First in the firing line was, naturally, the previous government. Now, I will not pretend that the last administration covered themselves with glory on the issue. But the fact remains that the economy was beginning to recover quite robustly at the time the Tories took over and has slowed down significantly since. The IMF have revised the 2011 UK growth forecast 4 times this year already, from 2% to 1.7% to 1.5% to 1.1%. And there are still three months to go.

So, when is the cut-off? When do we exit this Twilight Zone within which the current government can take credit for any positive development, but have ostensibly no influence over anything negative? I turn to the words of Osborne’s buddy, Cabinet Minister Francis Maude. This was what he said about the newly elected Labour Government in June 1998, after they had been in power for just over a year:

After only 14 months, [the economy] is coming apart. [The Government’s] economic policies are in disarray and the public finances are unravelling… It is time for [the Government] to take responsibility for its actions and stop blaming everyone else. This is the Government’s strategy. These are their choices and decisions. As the economy flags, it will be the Government’s fault. It will be a downturn made in Downing street.” Hansard link

Next in Gideon’s sights were the banks. “The message from this hall is clear”, he said. “They let down their customers, they let down their shareholders, and they let down their country.” Funny thing is, only three months ago he had the perfect opportunity to deliver that message to the right hall – when he spoke at the London Mayor’s Dinner for Merchants and Bankers of the City of London. He said nothing of the sort. The tone of that speech fell only marginally short of holding hands and singing “Kumbaya”. Like every good comedian, Gideon adjusts his material depending on the venue.

Maybe the banks have been punished enough. They did, after all, make significant concessions on Project Merlin earlier this year. This was the government flagship banking policy; the compromise which explained why they would refrain from regulating banks’ conduct and bonuses more stringently. The key promise by banks was to lend more to SMEs.
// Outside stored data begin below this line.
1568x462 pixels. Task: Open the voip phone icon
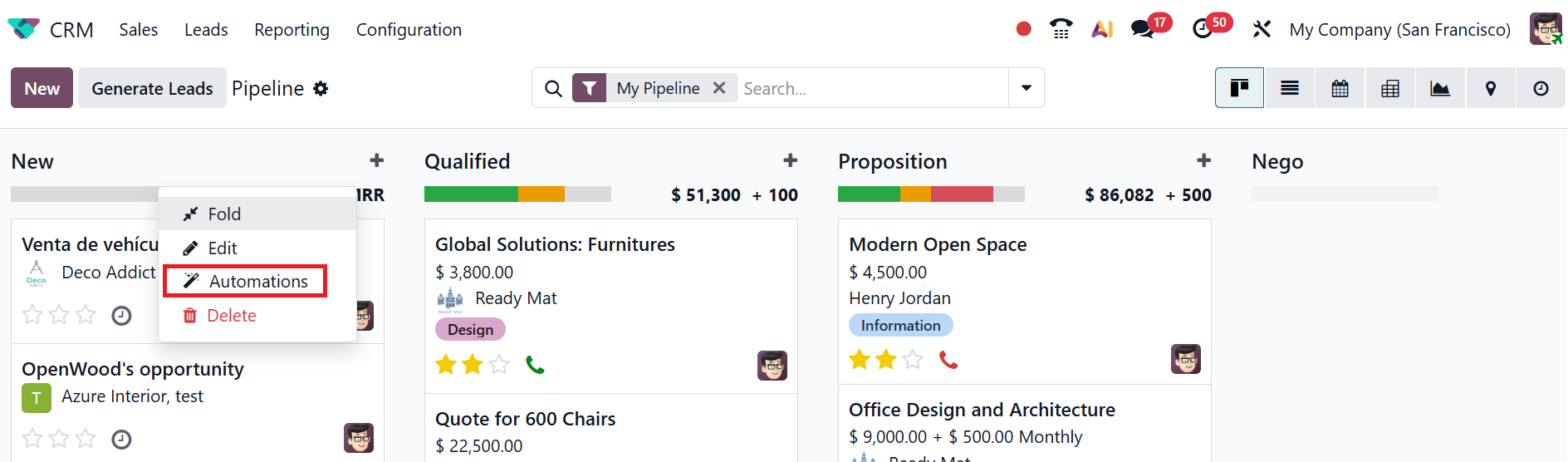pyautogui.click(x=1061, y=29)
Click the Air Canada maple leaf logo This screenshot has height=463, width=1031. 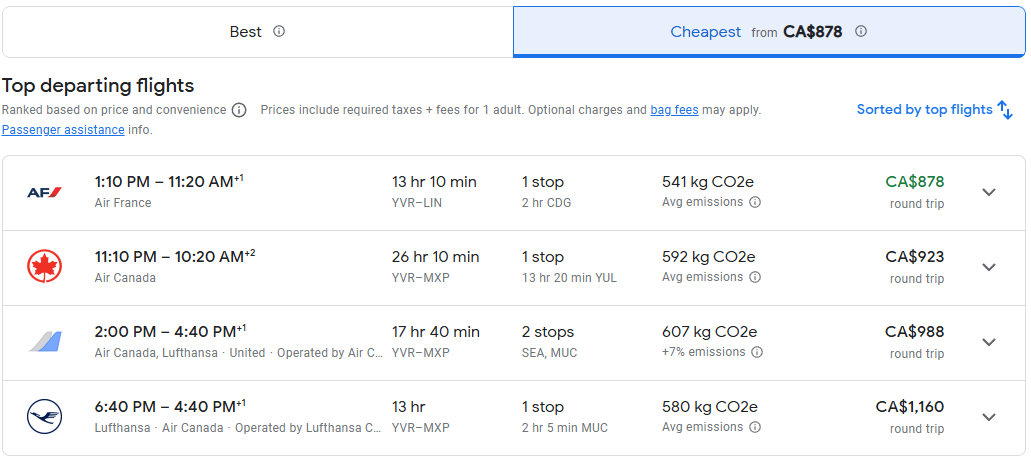pyautogui.click(x=44, y=267)
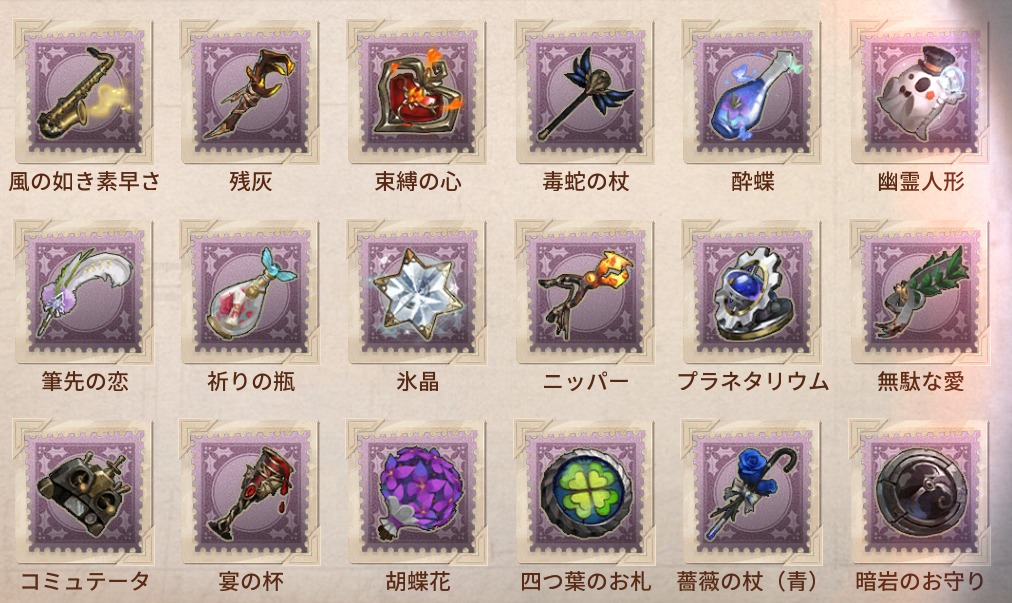Choose the 残灰 staff icon
Viewport: 1012px width, 603px height.
(250, 92)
So, why is it that 8 months later Osborne is talking about Credit Easing? A scheme under which the Treasury will provide loans to SMEs, at the risk of taxpayers? This potentially vast amount of money will not even show on the balance books as an increase in national debt. We are getting financial instruments of equal value in exchange, explained Philip Hammond MP on Newsnight (IOUs – possibly worthless ones since these are businesses that banks didn’t deem credit-worthy). It saddles the country with a massive, invisible liability.

And here’s the kicker – for most loans the scheme will be administered by high street banks, who will presumably take a cut without assuming any of the risk. It’s a nice “thank you” to the sector which provides over half of all Tory party funding.
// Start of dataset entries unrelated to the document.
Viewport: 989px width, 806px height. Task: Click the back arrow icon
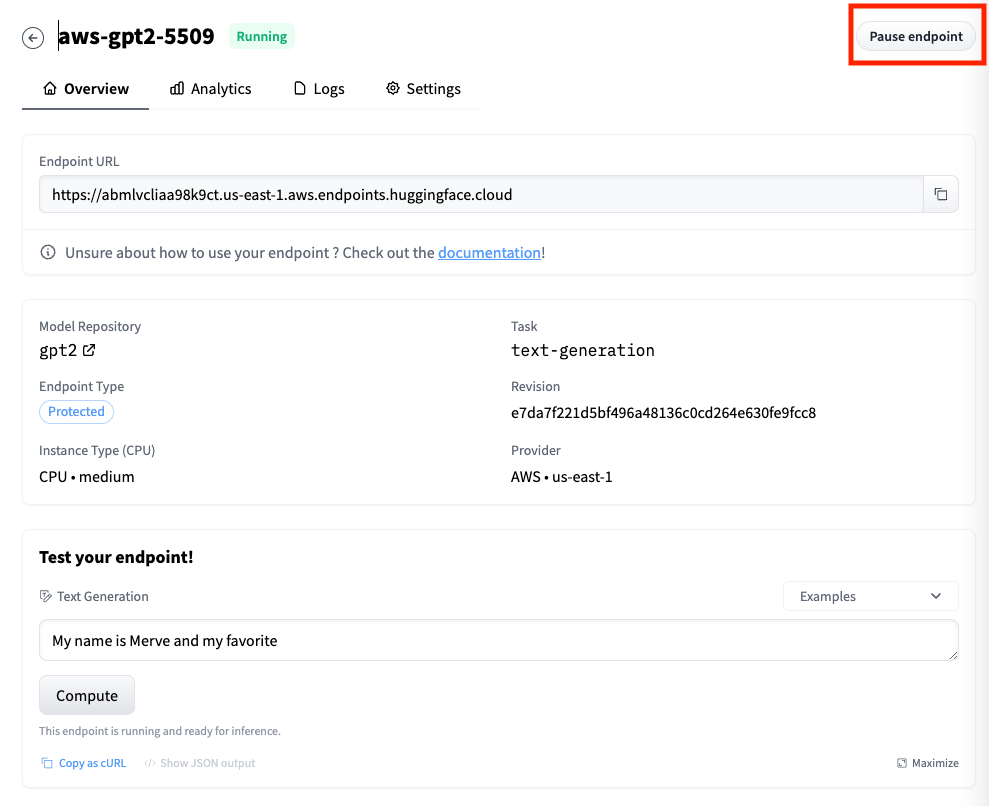[33, 38]

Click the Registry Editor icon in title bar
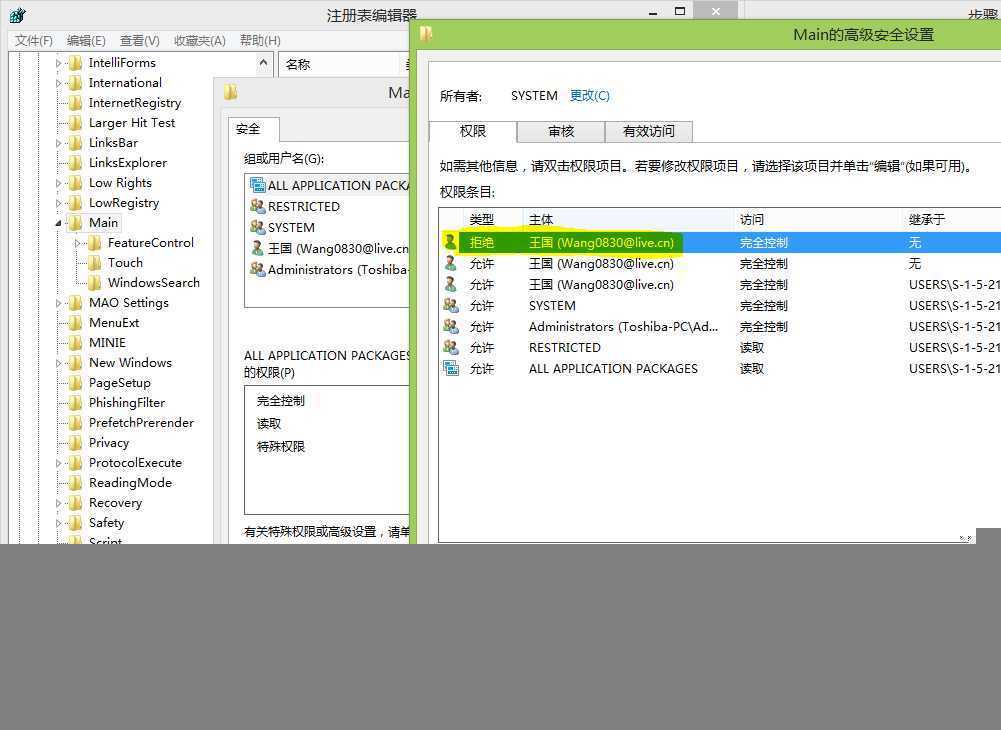click(16, 15)
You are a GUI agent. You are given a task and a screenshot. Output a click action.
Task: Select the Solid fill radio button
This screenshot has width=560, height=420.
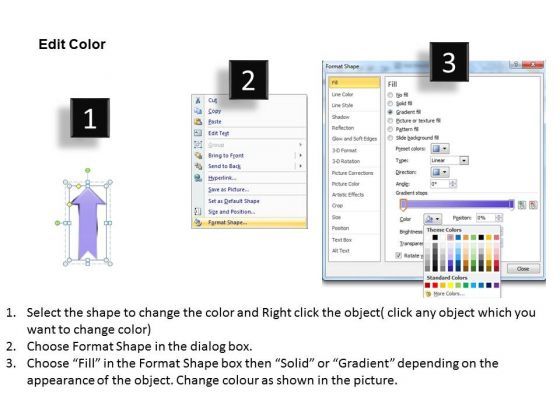[x=390, y=104]
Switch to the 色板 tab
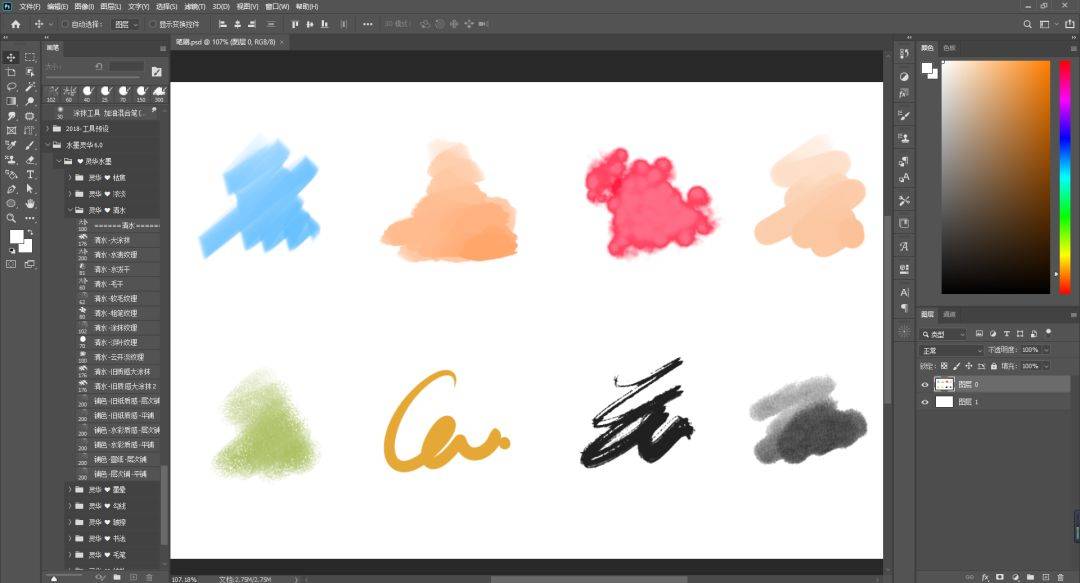 [949, 47]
Last on the hit-list were bloody foreigners – sorry, our European partners. A lot of congratulating and patting of backs – how right the Conservatives were to oppose entry to the Euro. Little mention of the fact that they were in opposition at the time and so, the decision not to enter the Euro was made by Labour. Little mention that the Euro with a powerful economy like the UK in it, may have been a very different and much more robust animal. A lot of tutting and wringing of hands. Those continental chaps really ought to sort their lives out.
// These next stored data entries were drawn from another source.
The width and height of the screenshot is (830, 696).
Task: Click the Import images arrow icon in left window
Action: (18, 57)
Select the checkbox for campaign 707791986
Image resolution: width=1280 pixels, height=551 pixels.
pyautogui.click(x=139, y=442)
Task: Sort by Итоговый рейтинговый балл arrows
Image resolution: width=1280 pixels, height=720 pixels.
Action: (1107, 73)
The Eurozone is, according to William Hague, “a burning building with no exits”. I am no monetary expert, but taking Bill’s analogy, if the house next to mine was on fire I would grab a bucket – for both selfless and very obvious selfish reasons. I certainly would not stand in my front garden beaming with Schadenfreude, telling my neighbours they’re not putting the fire out quickly enough.

Especially if I were partially responsible. And we are. Because the thing that never gets a mention is that, maybe the Eurozone building is badly designed, but it was the finance arsonists in Osborne’s beloved City of London and Wall Street that started the fire.

But it won’t all be plain-sailing for the wealthy. Gideon issued a grave warning to the rich who evade tax: “We will find you”. Well, he wouldn’t have to look far. One of the biggest evaders – Sir Philip Green, who hides his huge profits from Topshop and the Arcadia Group under his wife’s mattress in Monaco – was hired by this government as an advisor.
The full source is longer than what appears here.